(Instrução 1): Liste os locais da comunidade que o trecho sobre intersetorialidade dá como exemplo para abrigar eventos intersetoriais.
(Instrução 2): Segundo o trecho sobre intersetorialidade, o que deve ser feito para assegurar o modus operandi desse desafio?
(Instrução 3): Prolongue o trecho sobre intersetorialidade a partir da última frase apresentada.

(Trecho da fonte):
* * * * *

No geral os espaços físicos das escolas são mais adequados às reuniões e atividades intersetoriais que os demais equipamentos públicos e/ou comunitários. Nada impede ainda que eventos intersetoriais possam ser abrigados em locais da comunidade mais adequados como clubes, sedes de associações, espaços religiosos, dentre outros. O que importa é que haja redes e comitês intersetoriais com uma agenda de integração de trocas planejadas, sistemáticas e constantes.
A intersetorialidade impõe considerar que não basta juntar políticas e programas setoriais. O desenho intersetorial exige que na estrutura de integração estejam previstas as linhas de convergência e os momentos e mecanismos para que a integração se efetive. Protocolos devem ser feitos para assegurar o modus operandi desse enorme desafio.

* * * * *

(Dados fornecidos):
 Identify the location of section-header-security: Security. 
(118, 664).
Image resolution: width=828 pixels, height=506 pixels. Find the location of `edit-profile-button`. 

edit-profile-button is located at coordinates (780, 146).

* * * * *

(Resposta do exercício 1):
clubes
sedes de associações
espaços religiosos

(Resposta do exercício 2): Devem ser feitos protocolos.

(Resposta do exercício 3):
Há que considerar ainda que para superar a distância entre intenção e gesto, para assegurar a concretude da intersetorialidade, os atores envolvidos nessa estratégia tenham valores, atitudes e, sobretudo, comportamentos compatíveis com a cooperação e a solidariedade. Padrões comportamentais conflitivos, de disputa, corporativismo, afirmação de espaços de poder se entrelaçam num cipoal que frustra o ideário intersetorial.
A prática intersetorial se efetiva não só com a aproximação, os pactos e protocolos institucionais, tão necessários, mas também com a identificação de pessoas, atores institucionais significantes e dispostos a serem de fato “pontos focais” conhecidos, reconhecidos e legitimados pelo coletivo.
Esse tema da “fulanização” X impessoalidade institucional enseja dúvidas, controvérsias, contradições, portanto exige uma análise profunda e criteriosa.
Urge entender a importância da “escola” como patrimônio de toda a sociedade, desta merecendo cuidado e proteção. Urge entender as possibilidades infinitas que o nível municipal, com a autonomia que a legislação brasileira assegura, é capaz de promover uma Nova Escola: Canteiro da Paz, do Conhecimento, da Sabedoria e da Cidadania.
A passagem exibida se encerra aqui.